Week 16: Chock -a- block! Really?



It is funny what catches my attention.  Or rather how the world can seem to be flashing before me the same message in different ways, insisting that I stop, look, listen, pay attention and live into the questions being asked of me.
Last Friday afternoon, I was taken back some 25 or more to the years, as I attended the Peter Combe Christmas Concert, where he performed (and I sang along to at least silently and at times out loud) most of the 16 songs on “The Peter Combe Christmas Album” that he had released in 1990 and was very much part of the Christmases we shared with our children.  John and I probably enjoyed the concert last Friday more than our two daughters and our granddaughter, who came with us, although Matilda at 16 months, was entranced each time she saw a baby.  
One of the songs was Chocka-a block.  It got stuck in my head- earworm, I think it is called. I don’t remember it doing so 25 years ago but for the last 4 days the song has not wanted to leave the space between my ears, rather repeating over and over again.

Chocka-a block by Peter Combe
Nup, nup, no room in the inn – sorry
Nup, can’t be done, no room in the inn
Absolutely impossible.

We’re chock -a- block as a matter of fact
Every room full you couldn’t swing a cat.
Sorry about this situation
But there’s nothing that I can do
When you’re full, you’re full
And we’re full – sorry!
Chock -a -block, chock -a -block
Chock -a -block as a matter of fact.

He’s sorry about the situation
But there’s nothing that he can do
When you’re full, you’re full
And they’re full – sorry
Chock -a -block, chock -a -block
Chock -a -block as a matter of fact.

And as it whizzes around my already cluttered mind, the “No Vacancies” signs in the guest houses, B and Bs and Hotels of Llandudno reappear.  While walking the streets of this seaside resort town on the north coast of Wales, during the last week of by sabbatical, I was struck by how many places had “No Vacancies” signs up, despite being well and truly out of the tourist season.  Was really every bed in the establishment full?  In a few places that may have been the case, for certainly some seemed to have lots of people sitting at the breakfast tables or lugging bags off the bus parked outside the door, but I suspect many, despite the signs, were in fact unoccupied, with the owners taking the opportunity of low season to get some rest, maybe take a holiday themselves or carry out renovations in time for the next wave of guests. 

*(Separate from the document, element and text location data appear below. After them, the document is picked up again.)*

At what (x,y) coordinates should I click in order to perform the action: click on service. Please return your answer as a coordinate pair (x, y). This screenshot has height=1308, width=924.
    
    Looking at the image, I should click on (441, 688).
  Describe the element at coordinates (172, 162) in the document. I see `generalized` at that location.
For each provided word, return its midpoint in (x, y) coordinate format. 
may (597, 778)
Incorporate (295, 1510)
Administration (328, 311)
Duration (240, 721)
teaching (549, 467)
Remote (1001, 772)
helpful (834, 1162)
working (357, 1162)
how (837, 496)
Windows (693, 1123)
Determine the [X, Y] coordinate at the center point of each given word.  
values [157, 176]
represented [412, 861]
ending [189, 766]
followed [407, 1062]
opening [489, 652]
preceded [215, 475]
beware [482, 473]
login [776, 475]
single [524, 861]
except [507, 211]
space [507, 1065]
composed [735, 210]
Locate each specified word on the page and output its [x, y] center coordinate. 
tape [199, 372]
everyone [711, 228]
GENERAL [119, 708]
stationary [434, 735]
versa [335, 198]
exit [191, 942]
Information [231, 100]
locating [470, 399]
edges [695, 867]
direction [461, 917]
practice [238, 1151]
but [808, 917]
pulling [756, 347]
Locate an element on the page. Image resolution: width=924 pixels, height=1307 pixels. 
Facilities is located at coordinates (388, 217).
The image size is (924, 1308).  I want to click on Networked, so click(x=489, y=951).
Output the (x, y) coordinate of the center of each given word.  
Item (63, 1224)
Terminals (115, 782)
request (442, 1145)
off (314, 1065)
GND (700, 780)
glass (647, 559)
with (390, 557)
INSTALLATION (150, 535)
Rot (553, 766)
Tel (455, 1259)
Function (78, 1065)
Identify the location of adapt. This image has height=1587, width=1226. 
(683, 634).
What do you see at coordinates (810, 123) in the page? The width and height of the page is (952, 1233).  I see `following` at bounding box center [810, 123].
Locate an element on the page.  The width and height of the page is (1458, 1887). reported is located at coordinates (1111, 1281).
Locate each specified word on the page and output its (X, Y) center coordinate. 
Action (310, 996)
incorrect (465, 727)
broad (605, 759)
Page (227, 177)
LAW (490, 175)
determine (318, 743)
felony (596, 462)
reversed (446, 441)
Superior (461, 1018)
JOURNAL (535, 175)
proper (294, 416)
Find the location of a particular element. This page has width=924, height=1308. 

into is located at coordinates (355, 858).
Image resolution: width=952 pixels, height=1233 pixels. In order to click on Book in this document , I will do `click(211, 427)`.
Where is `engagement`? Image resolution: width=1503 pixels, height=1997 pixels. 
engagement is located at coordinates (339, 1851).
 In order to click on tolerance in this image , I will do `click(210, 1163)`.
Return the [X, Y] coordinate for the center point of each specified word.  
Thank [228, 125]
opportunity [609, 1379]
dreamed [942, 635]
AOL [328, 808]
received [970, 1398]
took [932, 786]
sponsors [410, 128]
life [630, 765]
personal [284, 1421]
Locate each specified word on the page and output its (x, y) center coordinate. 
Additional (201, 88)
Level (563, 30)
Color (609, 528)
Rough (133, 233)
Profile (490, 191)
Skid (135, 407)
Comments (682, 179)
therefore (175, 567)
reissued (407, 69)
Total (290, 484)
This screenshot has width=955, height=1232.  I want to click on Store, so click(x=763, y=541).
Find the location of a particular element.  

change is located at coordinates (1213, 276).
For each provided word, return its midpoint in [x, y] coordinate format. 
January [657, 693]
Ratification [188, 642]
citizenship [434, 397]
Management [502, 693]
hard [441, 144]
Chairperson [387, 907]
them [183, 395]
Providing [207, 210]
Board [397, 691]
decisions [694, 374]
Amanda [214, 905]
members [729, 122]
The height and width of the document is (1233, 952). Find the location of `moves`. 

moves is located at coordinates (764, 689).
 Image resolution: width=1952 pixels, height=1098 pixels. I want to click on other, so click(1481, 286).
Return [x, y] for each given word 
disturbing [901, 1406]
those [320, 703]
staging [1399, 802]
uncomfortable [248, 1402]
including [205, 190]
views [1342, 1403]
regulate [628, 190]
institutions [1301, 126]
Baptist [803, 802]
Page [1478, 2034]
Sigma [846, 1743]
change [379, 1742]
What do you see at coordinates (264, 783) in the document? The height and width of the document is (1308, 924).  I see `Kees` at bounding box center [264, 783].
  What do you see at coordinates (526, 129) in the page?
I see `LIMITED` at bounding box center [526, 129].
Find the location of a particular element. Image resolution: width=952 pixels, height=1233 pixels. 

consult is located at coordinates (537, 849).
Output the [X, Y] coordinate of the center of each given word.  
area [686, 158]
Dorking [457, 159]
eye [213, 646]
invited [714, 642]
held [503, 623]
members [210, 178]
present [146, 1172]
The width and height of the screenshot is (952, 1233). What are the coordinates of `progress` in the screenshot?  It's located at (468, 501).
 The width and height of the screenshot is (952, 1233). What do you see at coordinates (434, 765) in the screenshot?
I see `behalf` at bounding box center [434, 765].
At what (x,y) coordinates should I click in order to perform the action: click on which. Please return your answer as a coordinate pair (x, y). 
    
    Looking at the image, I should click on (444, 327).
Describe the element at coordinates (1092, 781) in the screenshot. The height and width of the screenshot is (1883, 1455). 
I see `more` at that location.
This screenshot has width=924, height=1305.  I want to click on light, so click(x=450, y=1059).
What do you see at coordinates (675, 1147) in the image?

As I walked Llandudno, as Chocka-block ricochets around my head, my mind wanders back to Luke’s infancy narrative and the verses:


“Now it happened that, while Mary and Joseph were there in Bethlehem, the time came for Mary to have her child, and she gave birth to a son, her first-born. She wrapped him in swaddling clothes and laid him in a manger because there was no room for them in the living-space*.”
* In some translations: inn/ guest house, lodging place.

Then on Facebook the following posting from “The Contemplative Monk” had popped up on multiple occasions in recent days:
“Each of us is an Innkeeper who decides if there is room for Jesus.”



And so I find myself asking questions.
Is there room for Christ in my Christmas this year? 
Can I make room or more room for what is waiting to be born at this time?
What needs to be discarded to create a vacancy?
Do I need to say no, I am chock-block, full, with no room available, such that the necessary renovations can take happen and the space prepared for the new guests to arrive in the coming season? 
Or by saying no and hanging up the "No Vacancy" sign, am I not only overlooking the opportunity to welcome the stranger but forgetting that in doing so I am in fact oblivious to the Divine presence being born in this particular moment?
How do I respond to our government, elected by the people to make decisions on our behalf, that is not only saying that there is there no room here for asylum seekers fleeing their homeland and arriving by boat, but imprisoning, abusing and neglecting their most basic needs, so as to discourage others from fleeing persecution making their way to this vast and potentially hospitable country? 
So, so many questions.  May I be empty enough to be able to hear them, live them.  May I live the questions with integrity, love and compassion.